Representando a Paraíba, o primeiro curta da Mostra Competitiva nesta quarta-feira (16/11), Calunga Maior, recorre a contos africanos para construir uma narrativa em que tempo, vida e morte se somam à exaltação do corpo negro para ganhar a tela por meio de signos coloridos. Trata-se de um olhar lírico e místico sobre essa leitura de uma cultura que atravessou o Atlântico e hoje permeia o imaginário brasileiro por meio da religião, dos cantos, da culinária, entre outros tantos aspectos do cotidiano. “Calunga Maior é um filme espiritual”, resumiu o diretor Thiago Costa.
Até agora o mais experimental dos filmes exibidos na mostra competitiva do FBCB, o fascinante Sethico do pernambucano Wagner Montenegro “é um projeto sobre a destruição do mundo, marcado pela morte e desigualdade social”, como bem destacou o diretor. Hipnótico, o filme conduz o espectador por uma narrativa sensorial norteada por batidas de tambores contagiantes e provocações em forma de mensagens, que mostram a conflituosa relação entre trabalhadores e patrão, a herança colonial e o abismo entre brancos e negros. “Na pandemia, 72% das pessoas que morreram de Covid-19 eram pardas e pretas”, lembra um dos avisos do filme.
Segundo longa-metragem do Distrito Federal a ser exibido na Competitiva do Festival de Brasília, Rumo, da dupla Bruno Victor e Marcus Azevedo, traça três linhas narrativas que se cruzam para falar sobre o sistema de cotas raciais na Universidade de Brasília (UnB) e o racismo estrutural vigente por trás dessa política pública. O filme conta com depoimentos fortes, viscerais e pertinentes, que mexeram com a plateia, que aplaudiu o filme de pé, ao final da sessão.
Mas mesmo antes da exibição, durante o discurso de apresentação da obra, que contou com recursos do Fundo de Apoio à Cultura do DF (FAC) para sua realização, a produtora executiva Bethania Maia já tinha empolgado a plateia com palavras inflamadas. “Estou feliz por ver todos esses corpos aqui, a gente sabe fazer cinema de guerrilha.
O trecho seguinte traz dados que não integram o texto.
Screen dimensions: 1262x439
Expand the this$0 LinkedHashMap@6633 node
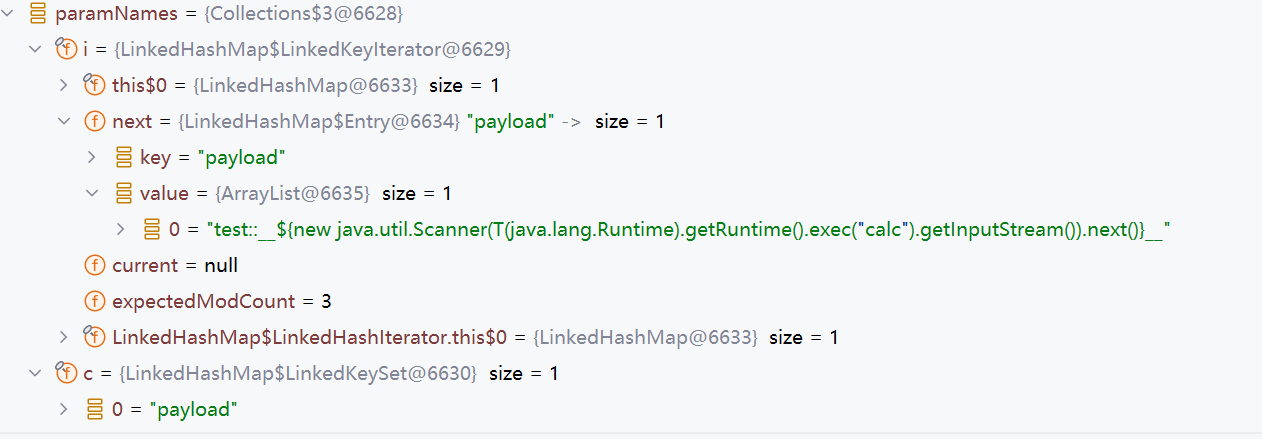point(65,85)
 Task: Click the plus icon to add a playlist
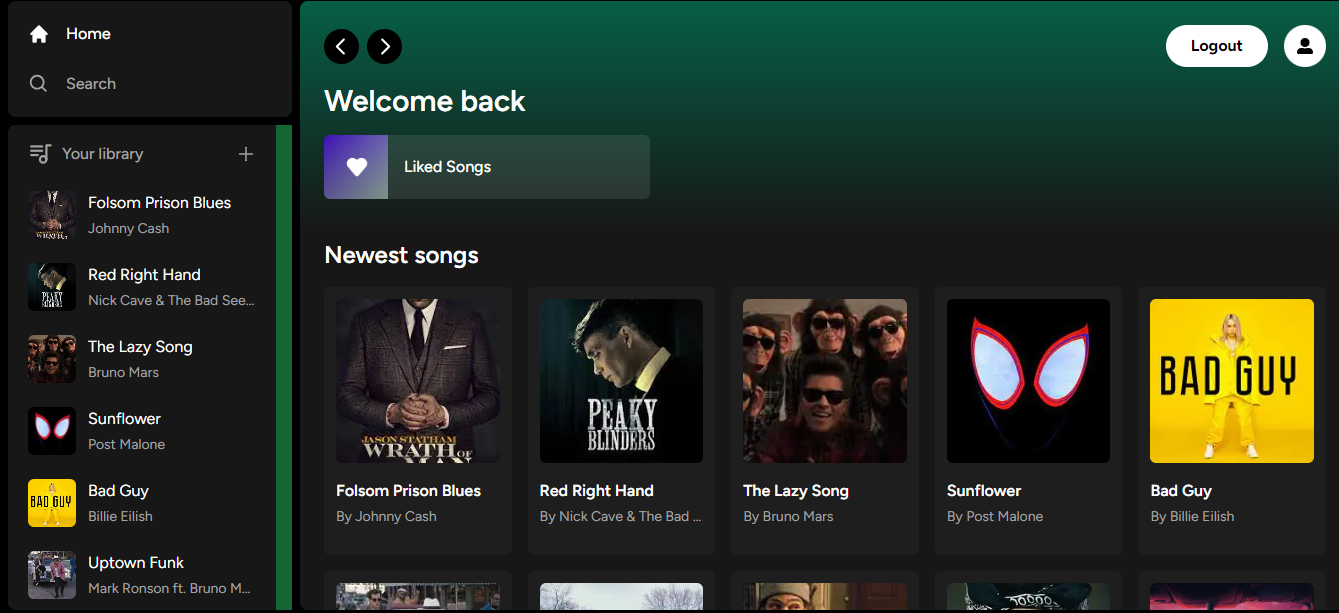[246, 153]
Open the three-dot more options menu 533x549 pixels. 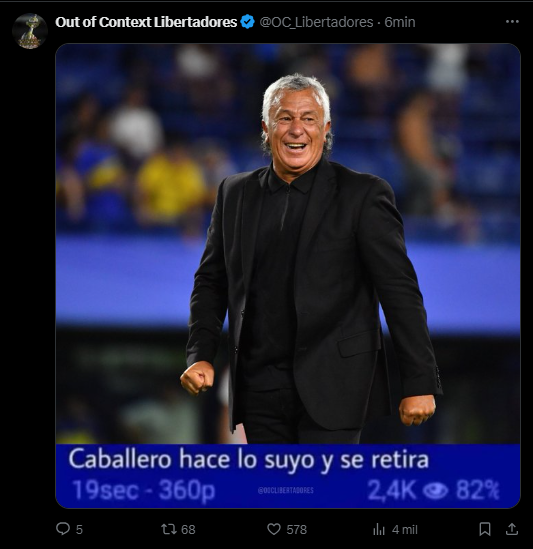point(512,22)
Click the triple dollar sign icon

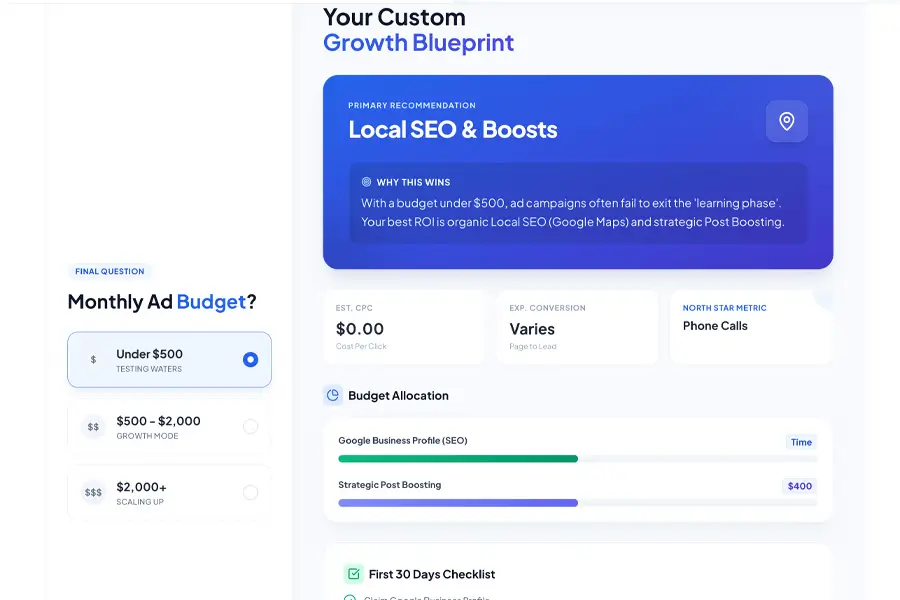[x=93, y=493]
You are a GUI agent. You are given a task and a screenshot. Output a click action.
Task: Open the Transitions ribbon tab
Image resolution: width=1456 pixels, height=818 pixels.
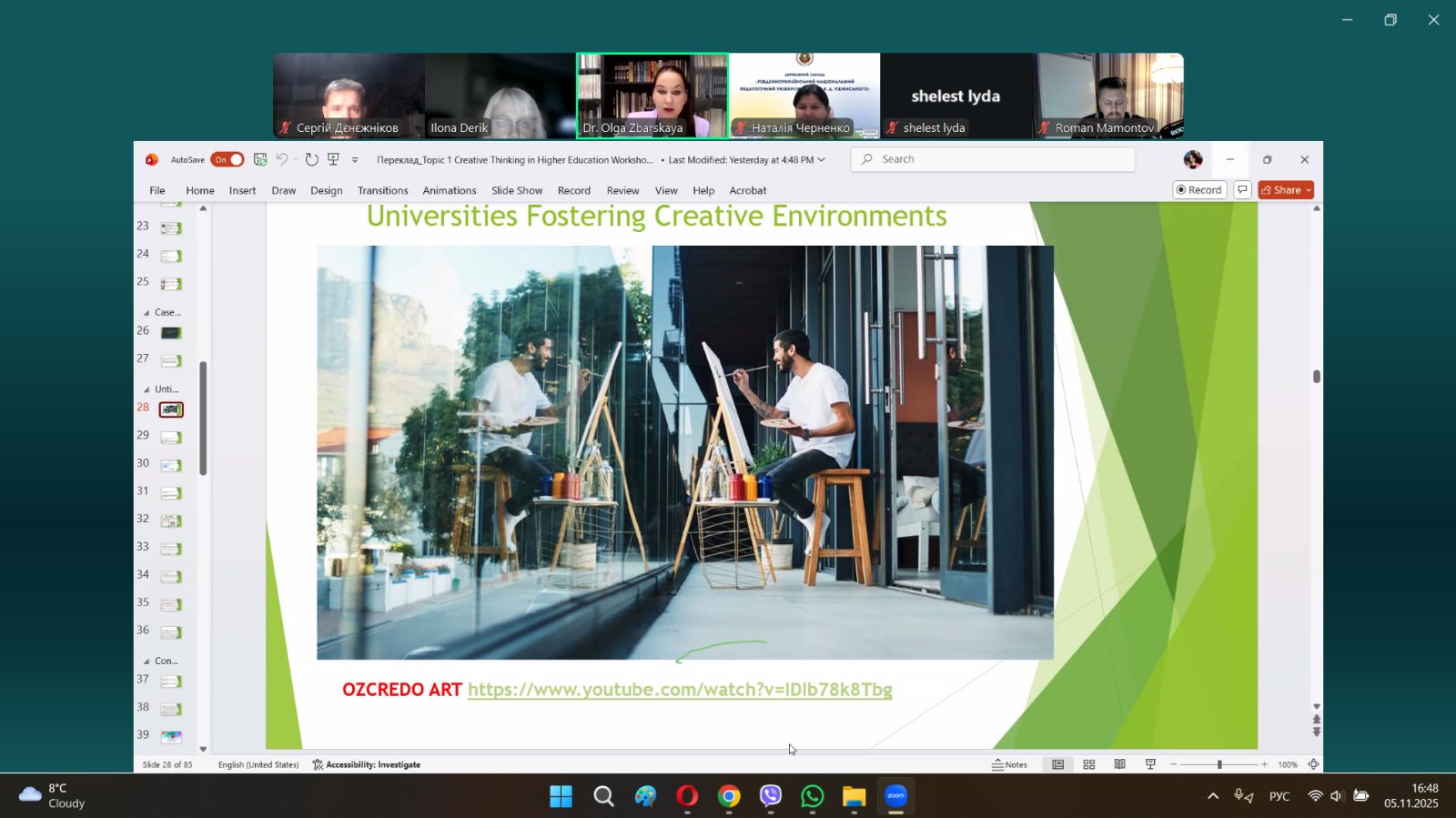(x=382, y=190)
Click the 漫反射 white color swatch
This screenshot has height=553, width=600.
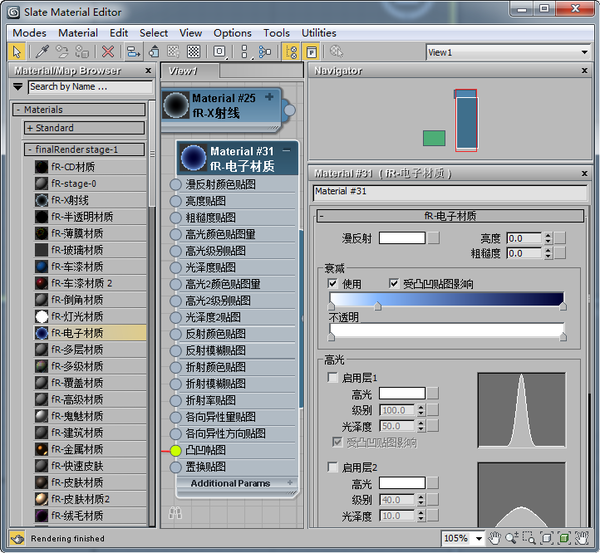click(401, 238)
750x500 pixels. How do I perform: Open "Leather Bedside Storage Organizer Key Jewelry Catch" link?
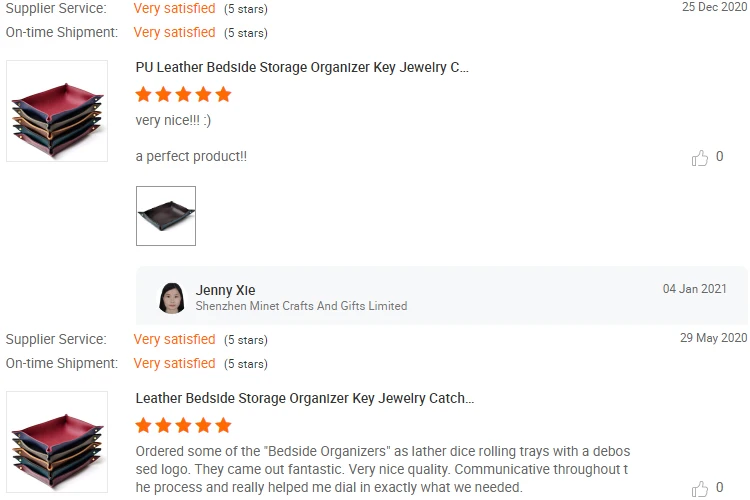click(x=305, y=399)
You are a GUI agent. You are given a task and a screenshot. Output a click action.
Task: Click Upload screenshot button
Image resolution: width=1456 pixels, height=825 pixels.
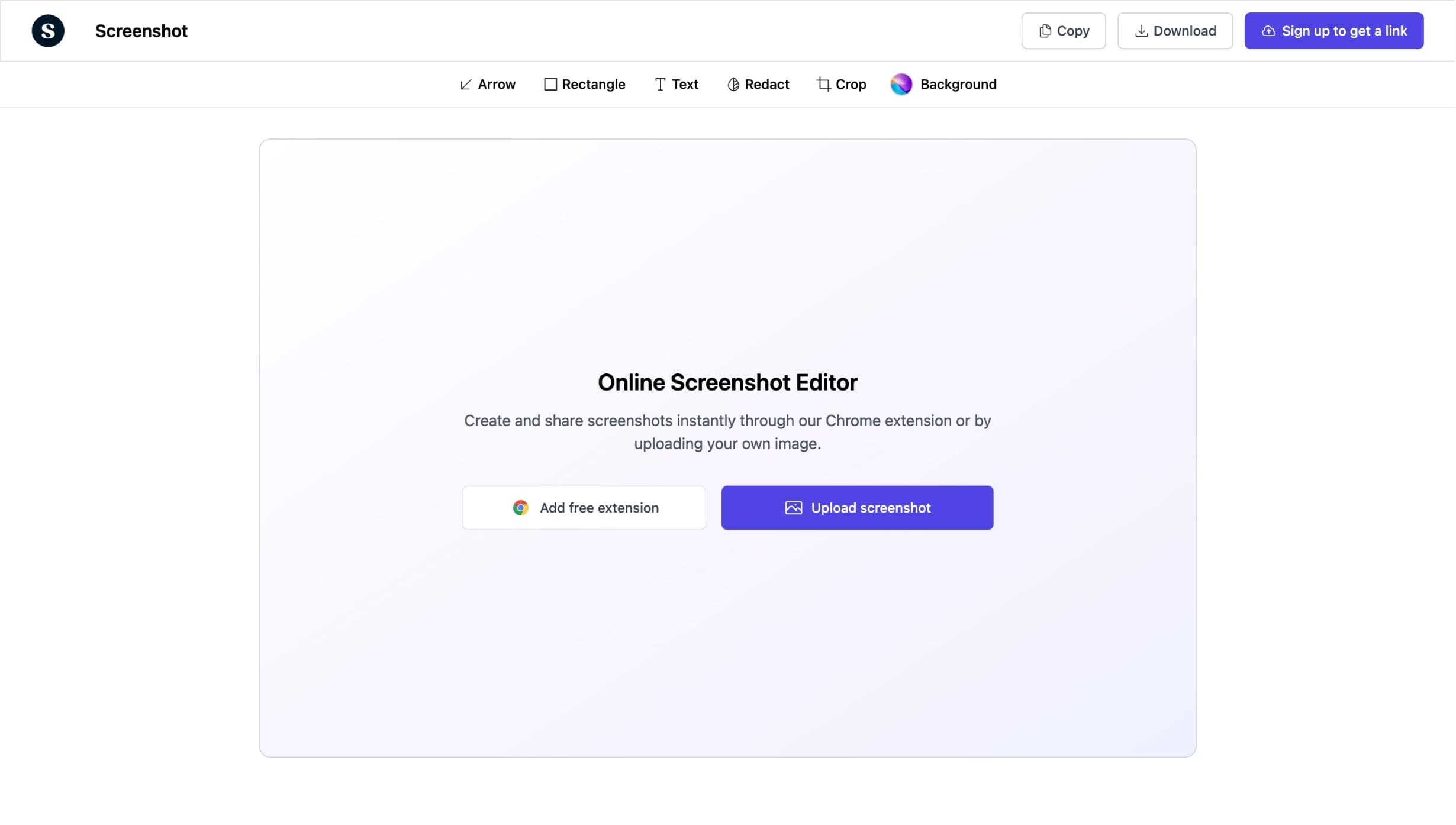coord(857,507)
Mas o cinema negro agora quer trabalhar com dignidade”, disse, agradecendo o incentivo do FAC. “Independente dos governos vigentes, é importante que as políticas públicas sejam fortalecidas para que a gente consiga contar histórias e possa fazer arte”, continuou.
A experiência do Festival de Brasília também vem sendo sentida em Samambaia e Planaltina, que contam com exibições de todos os filmes da Mostra Competitiva, em sessões gratuitas promovidas diariamente, sempre às 20h. A ação é parte do projeto de descentralização do FBCB, que pretende oferecer o melhor da produção audiovisual nacional para a população do DF.
Assim, ao mesmo tempo em que os três filmes rodavam no Cine Brasília, o Complexo Cultural de Samambaia e o Complexo Cultural de Planaltina, todos equipamentos culturais geridos pela Secec, também recebiam o público para as exibições das películas. Morador de Samambaia, Miguel Medina foi um dos espectadores presentes na sessão dessa quarta-feira (16). Entusiasta da sétima arte, ele não perdeu tempo e tem se programado para conferir a programação gratuita de filmes. “Para quem não tem carro, por exemplo, ter que sair de Samambaia e ir ao Plano Piloto, ainda mais à noite, é algo incerto. Então essa descentralização é fundamental e torna o cinema acessível para todos”, conta ele, que faz planos para ir ao Cine Brasília no próximo domingo, ver de perto o encerramento do Festival dos Festivais.